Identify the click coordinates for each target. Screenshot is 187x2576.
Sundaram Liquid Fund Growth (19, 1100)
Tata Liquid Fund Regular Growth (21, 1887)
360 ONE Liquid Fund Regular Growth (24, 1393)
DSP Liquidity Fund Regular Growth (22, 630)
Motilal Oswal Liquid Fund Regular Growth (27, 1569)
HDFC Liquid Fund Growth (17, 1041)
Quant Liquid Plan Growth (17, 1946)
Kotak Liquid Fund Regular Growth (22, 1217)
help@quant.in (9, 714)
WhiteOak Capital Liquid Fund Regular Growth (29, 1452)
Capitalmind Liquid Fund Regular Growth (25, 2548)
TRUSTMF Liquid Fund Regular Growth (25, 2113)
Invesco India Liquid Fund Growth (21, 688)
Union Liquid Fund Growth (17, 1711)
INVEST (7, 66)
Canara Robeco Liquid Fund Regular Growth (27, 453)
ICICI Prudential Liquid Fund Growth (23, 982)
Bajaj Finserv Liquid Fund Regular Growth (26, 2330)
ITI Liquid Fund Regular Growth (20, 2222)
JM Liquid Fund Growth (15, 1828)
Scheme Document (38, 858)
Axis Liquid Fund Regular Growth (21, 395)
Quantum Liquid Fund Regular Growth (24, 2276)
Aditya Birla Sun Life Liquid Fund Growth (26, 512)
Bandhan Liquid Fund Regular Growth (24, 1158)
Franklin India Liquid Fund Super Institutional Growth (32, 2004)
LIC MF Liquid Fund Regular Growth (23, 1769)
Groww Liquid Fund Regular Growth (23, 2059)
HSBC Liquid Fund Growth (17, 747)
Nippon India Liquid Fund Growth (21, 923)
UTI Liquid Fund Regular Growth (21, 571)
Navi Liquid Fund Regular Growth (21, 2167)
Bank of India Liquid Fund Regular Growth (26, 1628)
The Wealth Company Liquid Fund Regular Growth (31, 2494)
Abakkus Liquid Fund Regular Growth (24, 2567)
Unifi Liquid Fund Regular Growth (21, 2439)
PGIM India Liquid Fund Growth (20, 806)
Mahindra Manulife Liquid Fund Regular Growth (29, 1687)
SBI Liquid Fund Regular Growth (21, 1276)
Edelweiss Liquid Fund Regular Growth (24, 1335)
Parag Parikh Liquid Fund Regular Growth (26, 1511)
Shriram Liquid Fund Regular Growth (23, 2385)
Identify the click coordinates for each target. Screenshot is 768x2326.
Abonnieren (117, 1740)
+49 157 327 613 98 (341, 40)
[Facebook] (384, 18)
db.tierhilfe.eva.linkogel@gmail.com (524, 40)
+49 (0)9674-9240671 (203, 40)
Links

^^^^^^^^^^^^^^^^

§ **What the task requires**
Please return all of the records exactly as they appear.

§ **Response**
Identify the click coordinates for each target. Screenshot is 187x2576.
Sundaram Liquid Fund Growth (19, 1100)
Tata Liquid Fund Regular Growth (21, 1887)
360 ONE Liquid Fund Regular Growth (24, 1393)
DSP Liquidity Fund Regular Growth (22, 630)
Motilal Oswal Liquid Fund Regular Growth (27, 1569)
HDFC Liquid Fund Growth (17, 1041)
Quant Liquid Plan Growth (17, 1946)
Kotak Liquid Fund Regular Growth (22, 1217)
help@quant.in (9, 714)
WhiteOak Capital Liquid Fund Regular Growth (29, 1452)
Capitalmind Liquid Fund Regular Growth (25, 2548)
TRUSTMF Liquid Fund Regular Growth (25, 2113)
Invesco India Liquid Fund Growth (21, 688)
Union Liquid Fund Growth (17, 1711)
INVEST (7, 66)
Canara Robeco Liquid Fund Regular Growth (27, 453)
ICICI Prudential Liquid Fund Growth (23, 982)
Bajaj Finserv Liquid Fund Regular Growth (26, 2330)
ITI Liquid Fund Regular Growth (20, 2222)
JM Liquid Fund Growth (15, 1828)
Scheme Document (38, 858)
Axis Liquid Fund Regular Growth (21, 395)
Quantum Liquid Fund Regular Growth (24, 2276)
Aditya Birla Sun Life Liquid Fund Growth (26, 512)
Bandhan Liquid Fund Regular Growth (24, 1158)
Franklin India Liquid Fund Super Institutional Growth (32, 2004)
LIC MF Liquid Fund Regular Growth (23, 1769)
Groww Liquid Fund Regular Growth (23, 2059)
HSBC Liquid Fund Growth (17, 747)
Nippon India Liquid Fund Growth (21, 923)
UTI Liquid Fund Regular Growth (21, 571)
Navi Liquid Fund Regular Growth (21, 2167)
Bank of India Liquid Fund Regular Growth (26, 1628)
The Wealth Company Liquid Fund Regular Growth (31, 2494)
Abakkus Liquid Fund Regular Growth (24, 2567)
Unifi Liquid Fund Regular Growth (21, 2439)
PGIM India Liquid Fund Growth (20, 806)
Mahindra Manulife Liquid Fund Regular Growth (29, 1687)
SBI Liquid Fund Regular Growth (21, 1276)
Edelweiss Liquid Fund Regular Growth (24, 1335)
Parag Parikh Liquid Fund Regular Growth (26, 1511)
Shriram Liquid Fund Regular Growth (23, 2385)
Identify the click coordinates for each target. Screenshot is 768x2326.
Abonnieren (117, 1740)
+49 157 327 613 98 (341, 40)
[Facebook] (384, 18)
db.tierhilfe.eva.linkogel@gmail.com (524, 40)
+49 (0)9674-9240671 (203, 40)
Links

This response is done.